*** Opening of EXERCISE PASSAGE ***

Busloads of volunteers, horses and ground-penetrating radar were called in for the search after Kristin went missing. Helicopters hovered and cadaver dogs sniffed. Sizable rewards were offered. Painful, exploding hope came briefly in the form of supernatural tips, but directions from local psychics and a self-described dowser led nowhere. Theories bloomed but never bore fruit.

Time ticked forward. As their daughter’s college classmates graduated, got jobs and started families, Denise and Stan Smart hounded law enforcement. They raised money to keep Kristin’s face on billboards, planned “fun runs” in her memory and launched a scholarship fund for college-bound women from San Luis Obispo and San Joaquin counties.

“You live because you can’t give up,” Denise Smart told the Stockton Record in 2008. “Because it’s not just a battle to find your daughter. It’s a battle to have the right thing done. It’s a battle to have people do their job.” In 2002, Kristin was declared legally dead. The family continued to agitate for leads, but there was no real evidence, and no body was ever found.

*** Close of EXERCISE PASSAGE ***

__WORK TASK__:
Answer these questions using the passage about the search for Kristin.
1. What did the directions from local psychics and a self-described dowser lead to?
2. Women from which two counties were eligible for the scholarship fund launched by Denise and Stan Smart?
3. In what year was Kristin declared legally dead?

*** Opening of DATA EXCERPTS ***

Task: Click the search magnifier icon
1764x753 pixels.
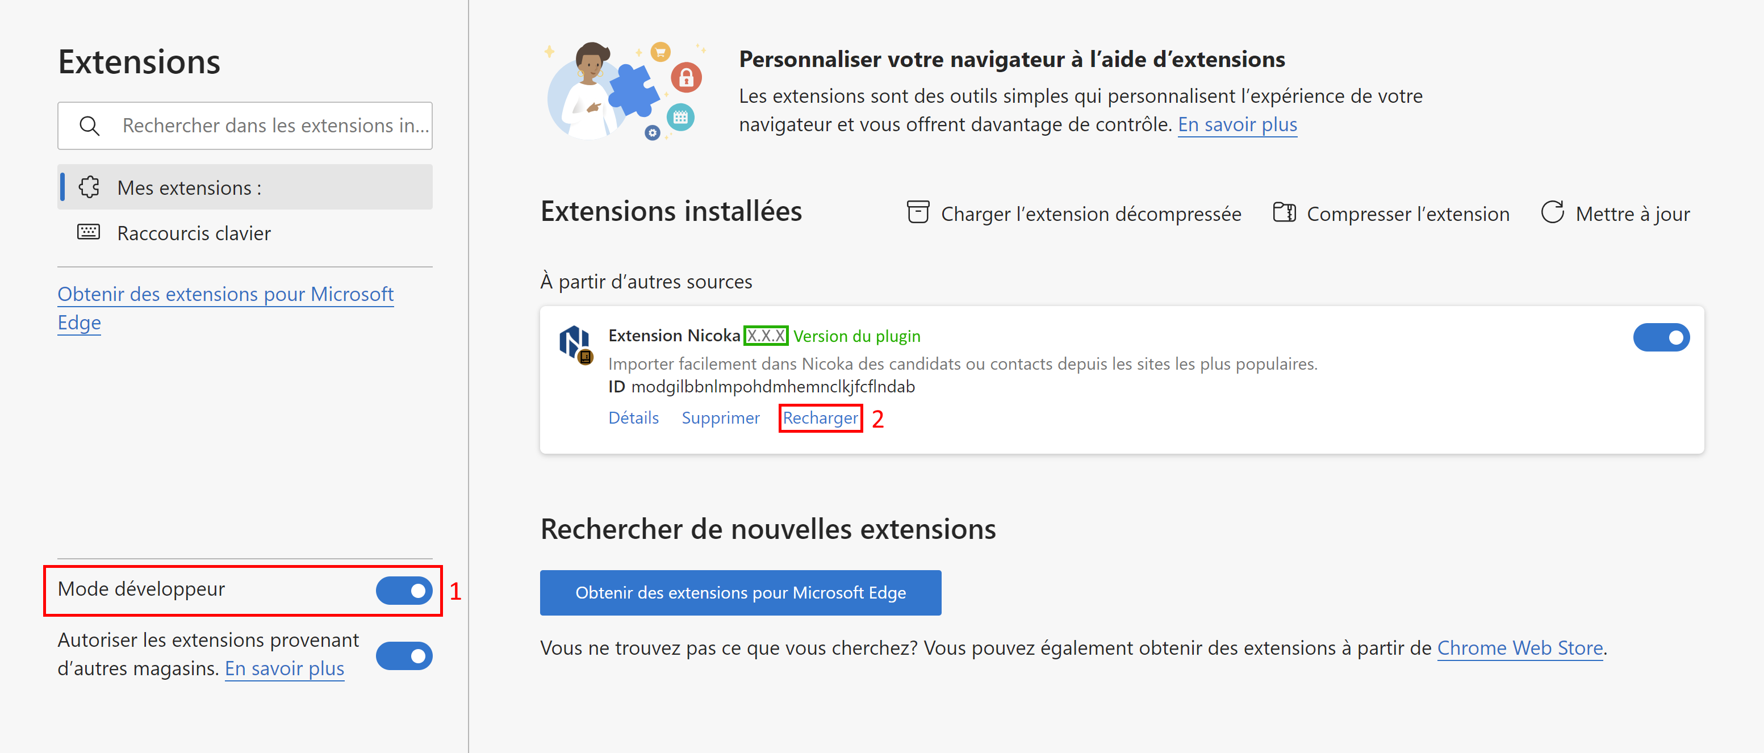Action: click(90, 126)
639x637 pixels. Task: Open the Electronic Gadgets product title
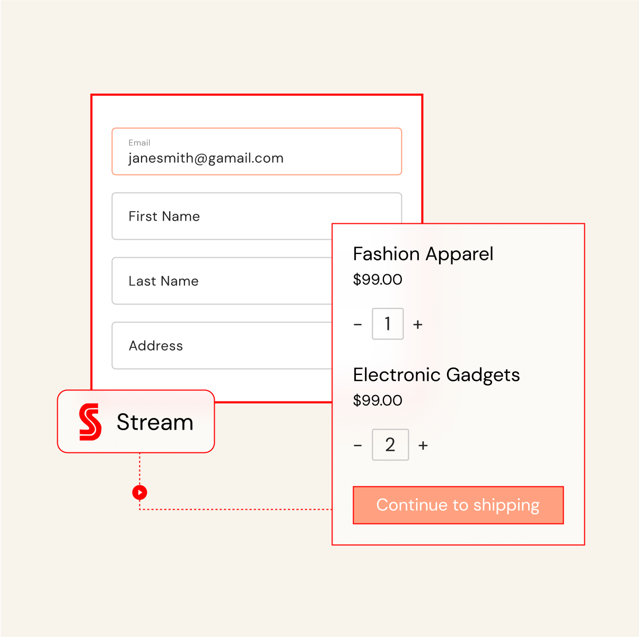coord(436,375)
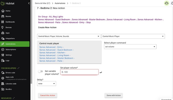Click the enter arrow beside the volume field

click(101, 72)
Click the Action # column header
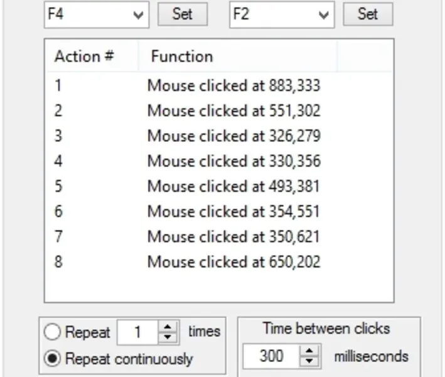 coord(84,57)
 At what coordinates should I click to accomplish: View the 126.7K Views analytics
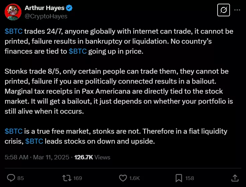tap(93, 157)
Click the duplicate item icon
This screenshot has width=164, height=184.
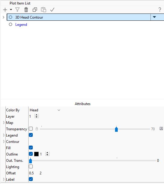pyautogui.click(x=35, y=10)
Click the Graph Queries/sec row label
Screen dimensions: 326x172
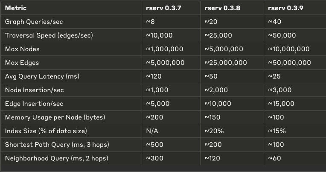point(34,22)
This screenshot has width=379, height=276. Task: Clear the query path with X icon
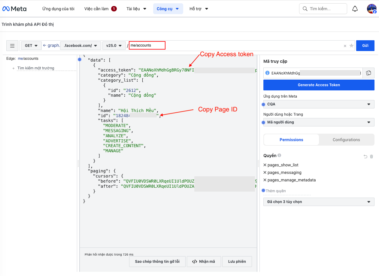(345, 46)
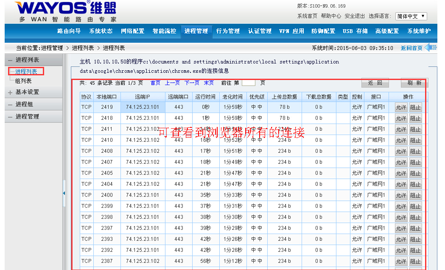
Task: Jump to 末页 of the connection list
Action: click(209, 83)
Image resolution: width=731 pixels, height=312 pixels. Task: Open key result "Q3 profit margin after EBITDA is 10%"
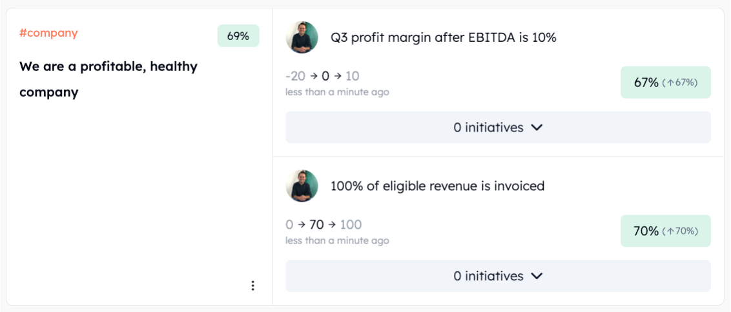[x=443, y=37]
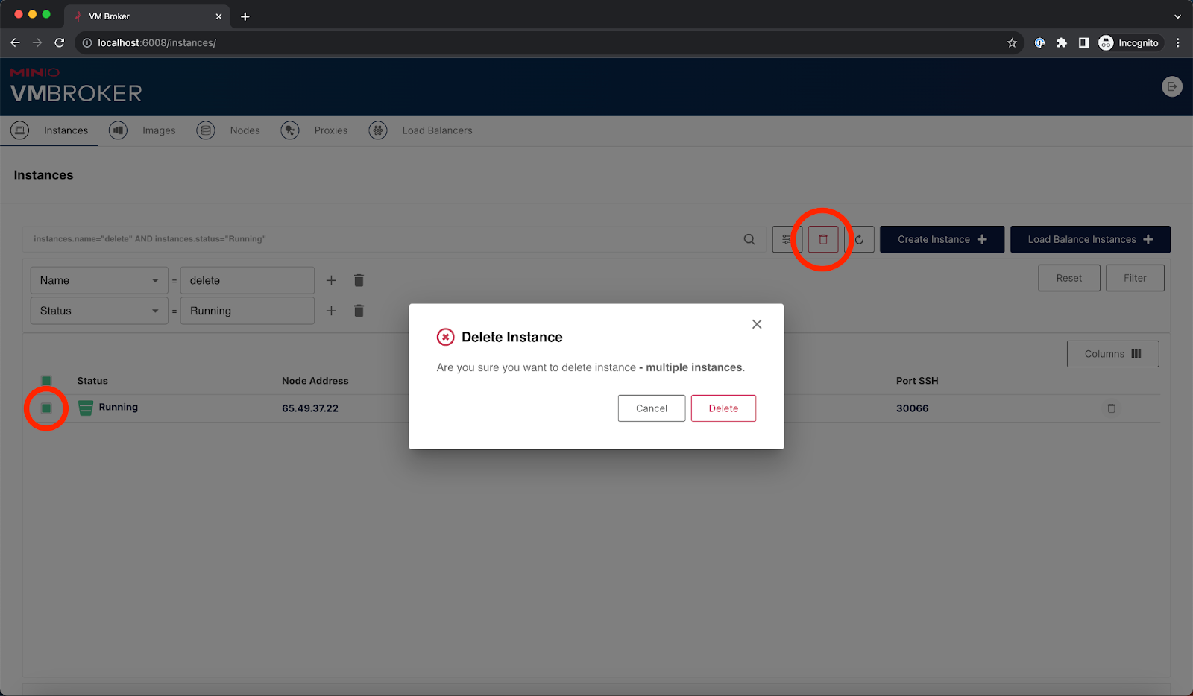This screenshot has height=696, width=1193.
Task: Click the row trash icon for running instance
Action: tap(1111, 408)
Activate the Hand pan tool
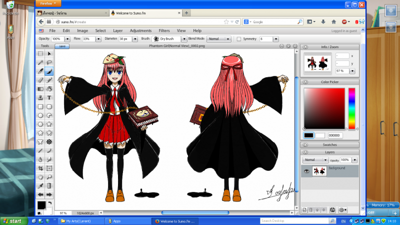The height and width of the screenshot is (225, 400). pyautogui.click(x=41, y=177)
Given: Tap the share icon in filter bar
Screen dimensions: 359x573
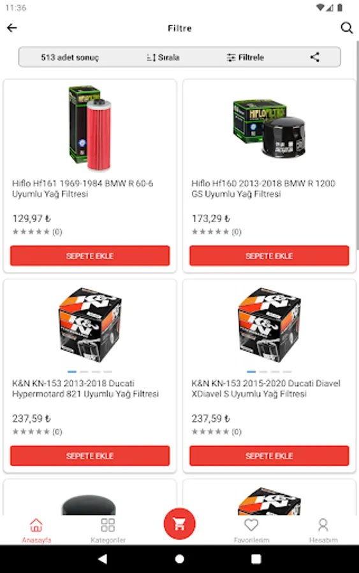Looking at the screenshot, I should click(315, 57).
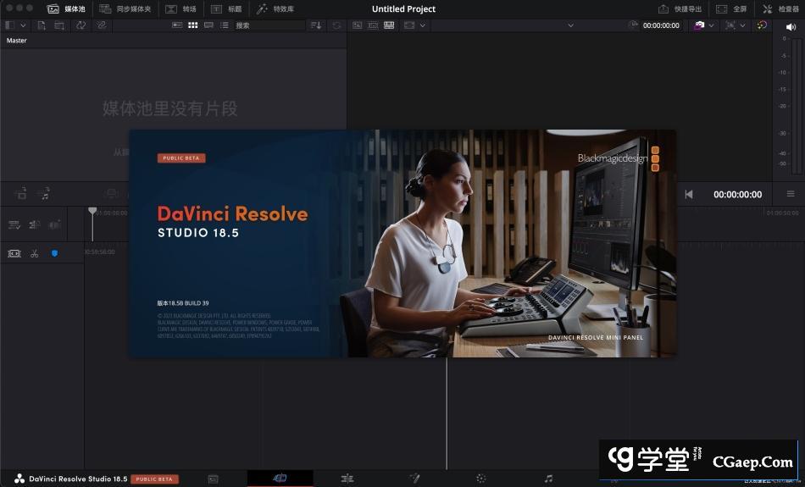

*** Close of DATA EXCERPTS ***

__TASK RESPONSE__:
1. They led nowhere.
2. San Luis Obispo and San Joaquin counties.
3. 2002.